Forum Moderators: open
There seems to be a "secret sauce" factor involved:
selected these sites by considering many factors
There are posts kicking around here somewhere also, that explain it as, "if A and B link to C, then A and B are similar pages", or something like that... might have that mixed up.
I am a bit worried about this feature. An associate of mine never sees his page in the same SERPs as mine even though we don't link to each other. The pages are on similar topics and should show up in the same SERPs.
A related: search of his site shows many of the sites in my network most of which are not on his topic. This leads us to think that Google has somehow merged his site and our site(s) in their index. And furthermore that they now consider them too similar to list in the same SERPs.
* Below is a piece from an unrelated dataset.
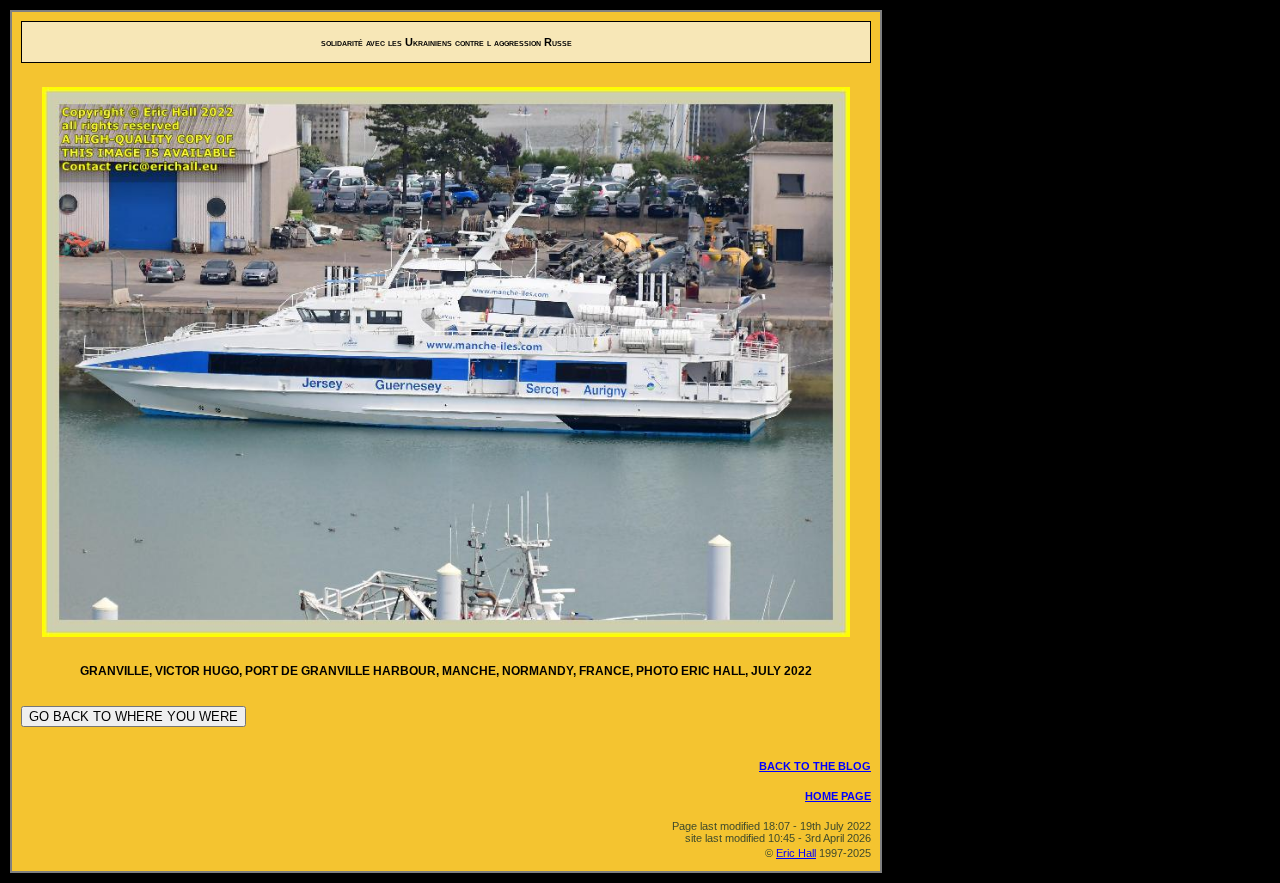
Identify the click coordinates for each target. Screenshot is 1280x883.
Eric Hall (796, 853)
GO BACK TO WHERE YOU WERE (133, 716)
This is obviously a concern for those of us who maintain more than one site on a topic even if we promote them independently. Somehow Google may connect them together and render the second site impotent.
There are posts kicking around here somewhere also, that explain it as, "if A and B link to C, then A and B are similar pages", or something like that... might have that mixed up.
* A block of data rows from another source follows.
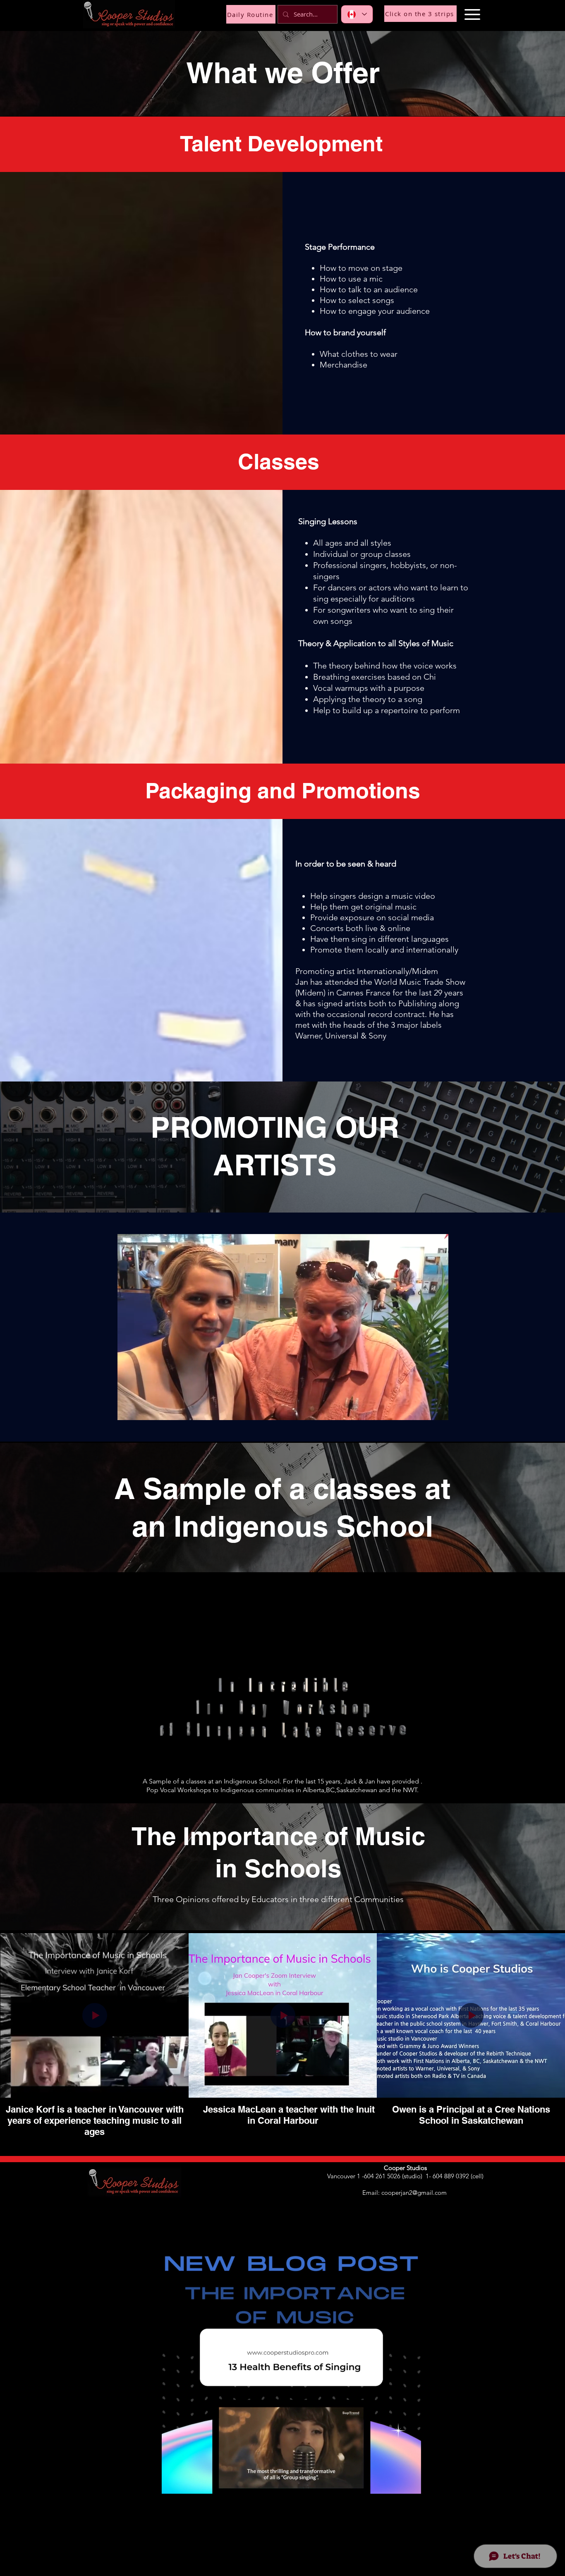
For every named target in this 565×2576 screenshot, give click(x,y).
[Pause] (128, 1409)
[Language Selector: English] (357, 14)
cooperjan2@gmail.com (414, 2192)
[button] (472, 14)
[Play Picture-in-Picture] (423, 1409)
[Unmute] (142, 1409)
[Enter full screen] (437, 1409)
It was "if A links to B and C, then B and C are similar pages".
What are the returns for "Similar Pages" [webmasterworld.com]
Yep. For one of my sites some showing up as "Similar Pages" to the home page I can't figure out why they are showing. Different languages, no common linkage I can spot, etc. My guess is very few Google users ever click on that, and getting this right isn't a Google priority.
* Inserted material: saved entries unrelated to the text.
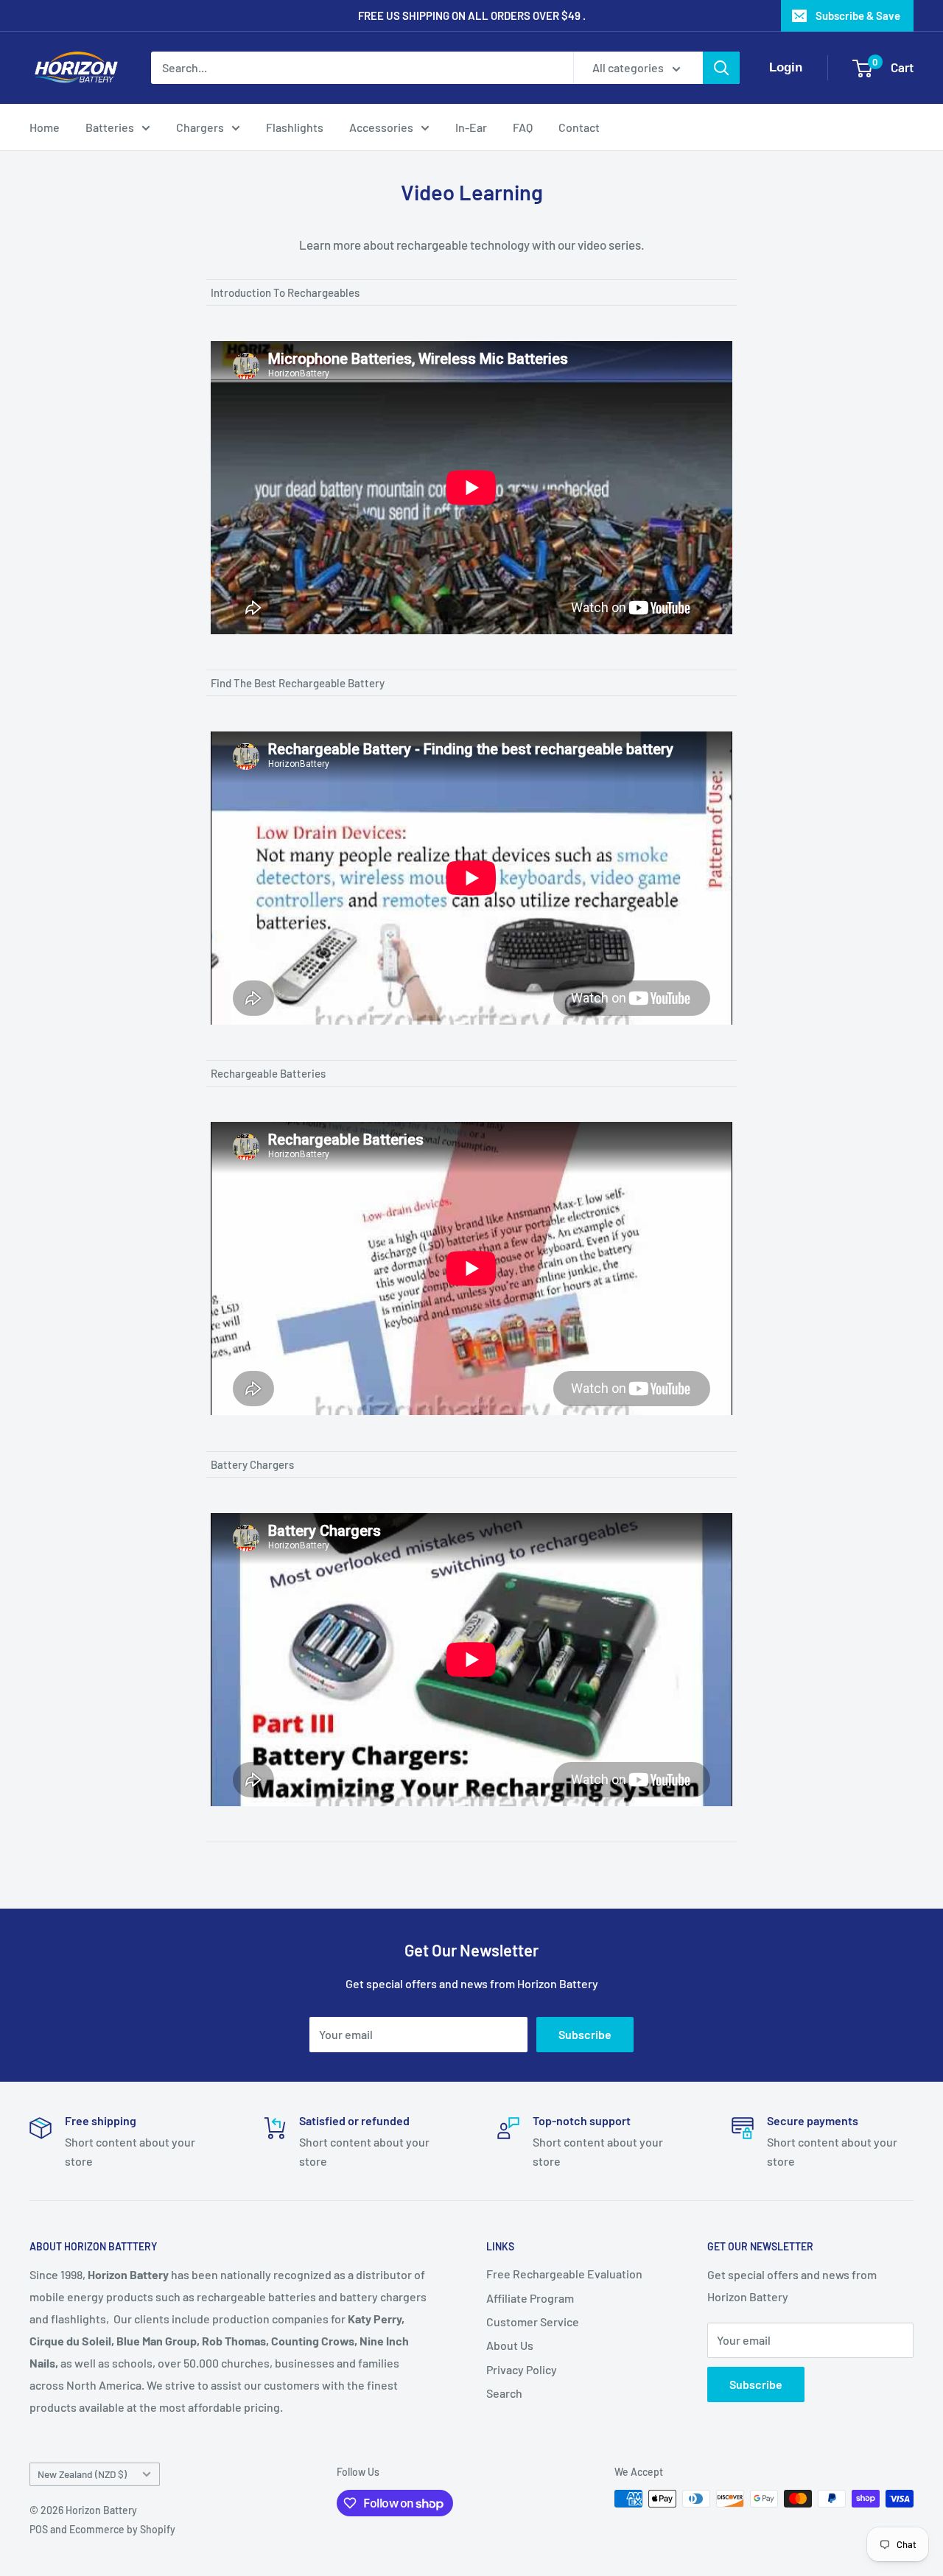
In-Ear (471, 127)
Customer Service (532, 2321)
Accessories (381, 127)
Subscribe (584, 2034)
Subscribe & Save (858, 15)
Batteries (109, 127)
For example, if I search for "keyword1 keyword2" then site A appears somewhere in the top 10. If I search for "keyword2 keyword1" site B appears.
The same 2 sites don't show up anywhere together for competitive keyword searches. One site is always relegated to the low part of the top 100.
I have been trying to find an explanation, and I can only find 2.
1) Google's algorithm can pick out similar content in a very sophisticated way. Perhaps Latent Semantic Indexing. This is a distinct possibility since our sites are similar in the on page semantics, but the prose is completely different. This would seem to rule out LSI.
2) They are using a map of the links between sites in the index to group sites into similar topics, and they prefer not to list similar sites together close in the SERPs for any particular query. This is also quite possible as one of the sites affected is on a distantly related topic and uses unrelated semantics to the other sites apart form the main keywords.
Have been thinking the same. But how can anything other than a human be able to work that out. Spotting themes by algo is one thing but if the prose is completely different?
Do we know if LSI can get this level of sophistication?
Is it the imapct of links in some way?
J
Johnser, IMO determining page topic without relying on KWs is the main goal in the use of Semantics by G, doubt if we're near to that yet though....